Бальзамо попытался стряхнуть с себя пьянящий туман, в который погружался его рассудок. Однако усилия его были тщетны.
— Если ты меня так любишь, пощади, — простонал он.
Лоренца его уже не слышала: она обвила его руками, словно оковами, цепкими, как стальные крючья, и прочными, как алмаз.
— Я стану любить тебя, как ты хочешь — как сестра или как жена, девственницей или супругой, — только подари мне один-единственный поцелуй, — прошептала она.
Бальзамо сдался: покоренный столь страстной любовью, не имея сил сопротивляться дальше, с горящими глазами и запрокинутой головой, тяжело дыша, он прижался к Лоренце, которая притягивала его, словно магнит железо.
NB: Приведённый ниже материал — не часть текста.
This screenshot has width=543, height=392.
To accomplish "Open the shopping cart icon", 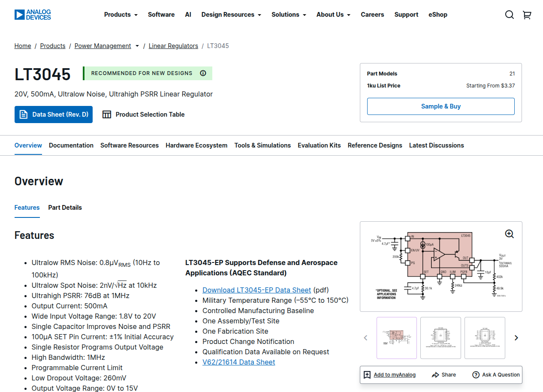I will [527, 15].
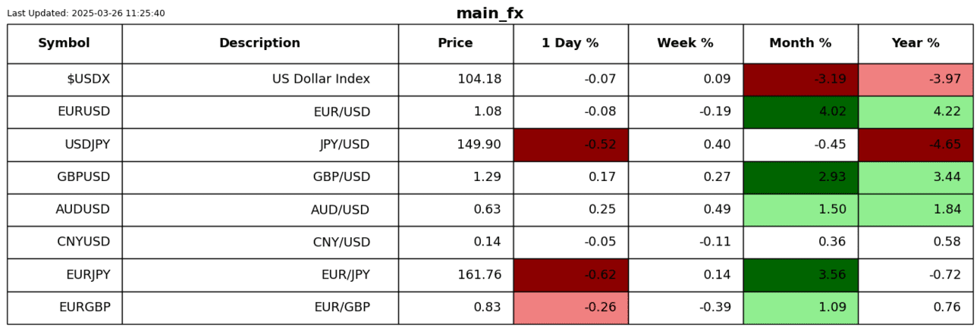Select the dark green 4.02 month cell
The image size is (980, 331).
800,111
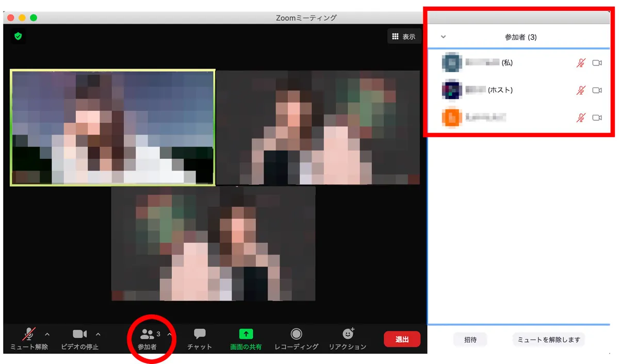The image size is (619, 364).
Task: Open the View (表示) layout menu
Action: pyautogui.click(x=404, y=37)
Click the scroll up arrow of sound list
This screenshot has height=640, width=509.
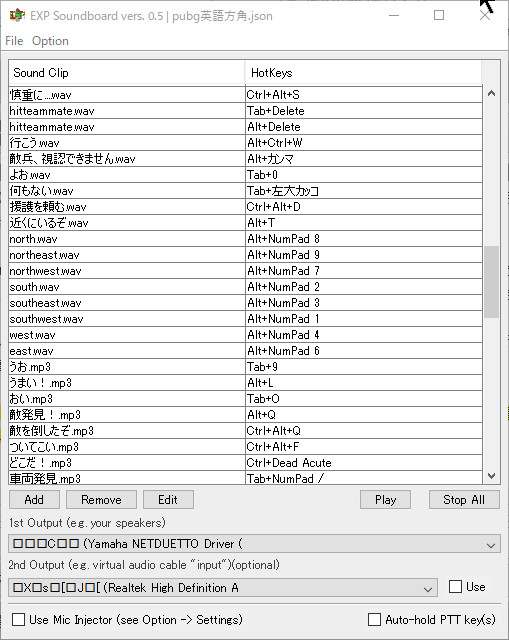(491, 93)
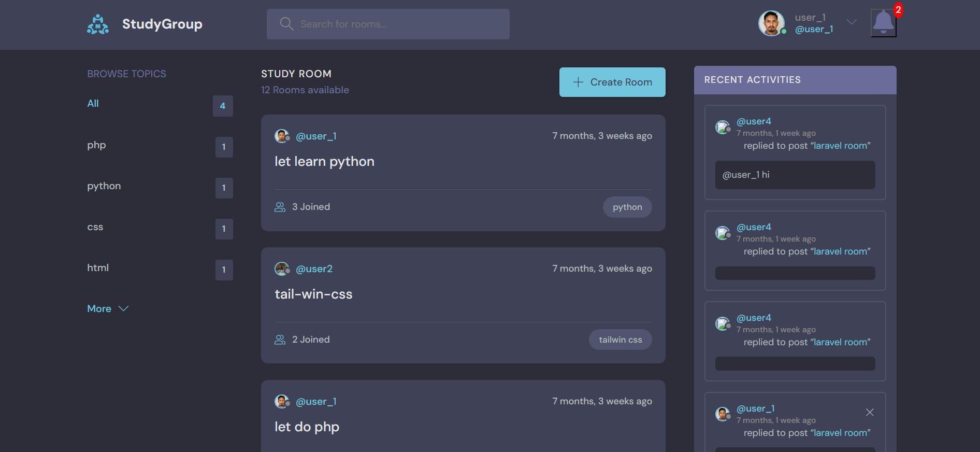
Task: Click the StudyGroup logo icon
Action: coord(98,24)
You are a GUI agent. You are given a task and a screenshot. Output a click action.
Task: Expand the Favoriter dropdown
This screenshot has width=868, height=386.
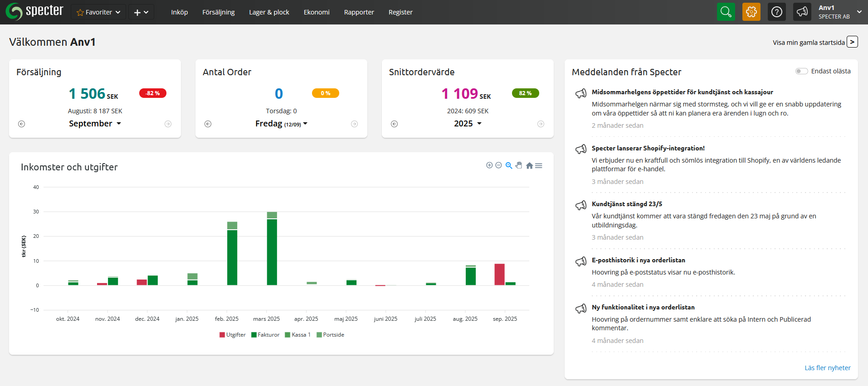pos(98,12)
Губы его уже готовы были прикоснуться к губам молодой женщины, но внезапно рассудок вернулся к нему. Граф вскинул руки в воздух, насыщенный опьяняющим туманом.
— Лоренца, я приказываю вам проснуться! — вскричал он.
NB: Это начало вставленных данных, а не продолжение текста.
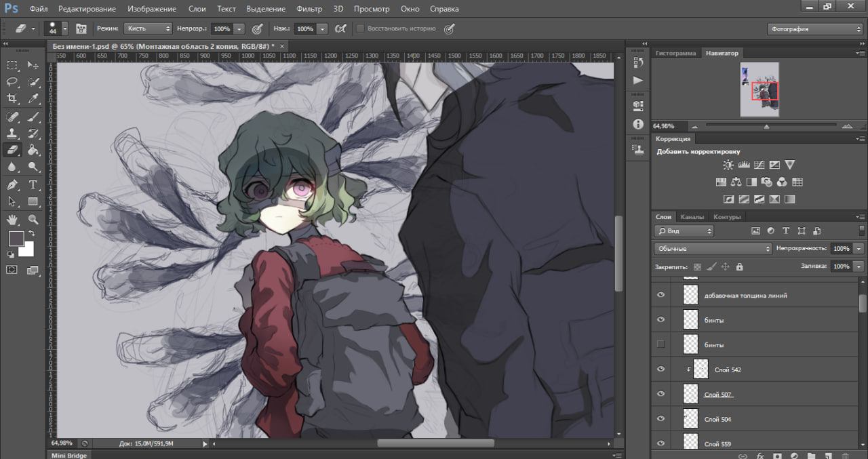This screenshot has height=459, width=868.
Task: Enable 'Восстановить историю' checkbox
Action: point(361,29)
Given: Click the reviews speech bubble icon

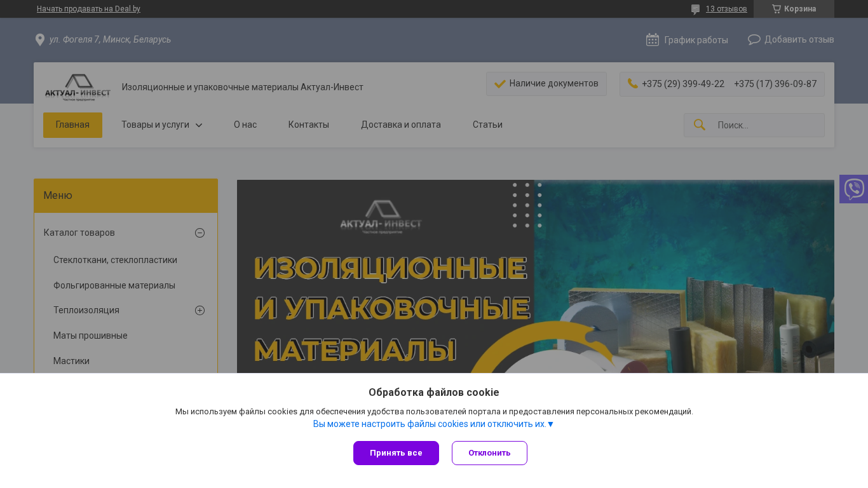Looking at the screenshot, I should 695,10.
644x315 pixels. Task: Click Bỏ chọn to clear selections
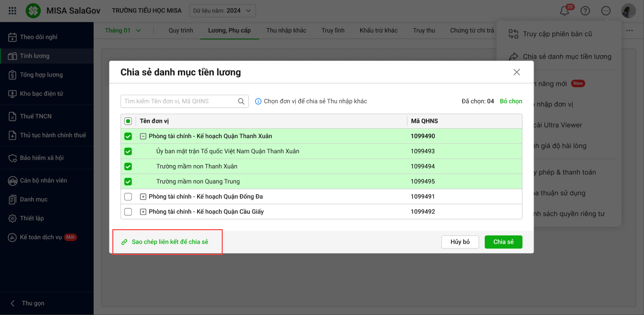510,102
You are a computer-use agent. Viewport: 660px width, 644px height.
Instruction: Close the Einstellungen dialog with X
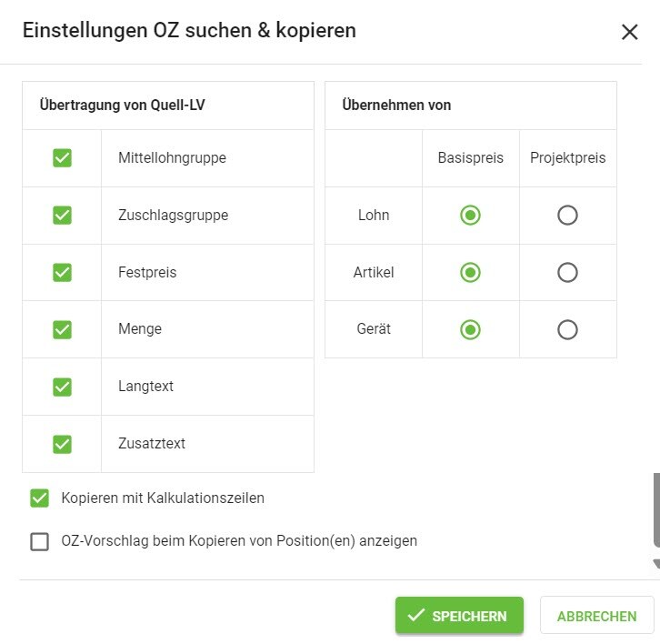[629, 32]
И сразу же узы, которых он не мог порвать, исчезли: руки, сжимавшие его, разжались, улыбка на запекшихся губах Лоренцы медленно увяла, словно с последним вздохом из нее вышли остатки жизни, ее плотно сжатые веки раскрылись, расширенные зрачки сузились; она с усилием встряхнула руками и, проснувшись, устало опустилась на диван.
Сидевший в трех шагах от нее Бальзамо глубоко вздохнул и тихо проговорил:
— Прощай сон, прощай, счастье.
57. ДВОЙНОЕ БЫТИЕ. НАЯВУ
Как только взгляд Лоренцы обрел прежнюю остроту, она быстро огляделась. Не без видимого удовольствия осмотрев мелочи и безделушки, которые так радуют каждую женщину, она остановила взгляд на Бальзамо и мучительно вздрогнула. Бальзамо — весь внимание! — продолжал сидеть в нескольких шагах от нее.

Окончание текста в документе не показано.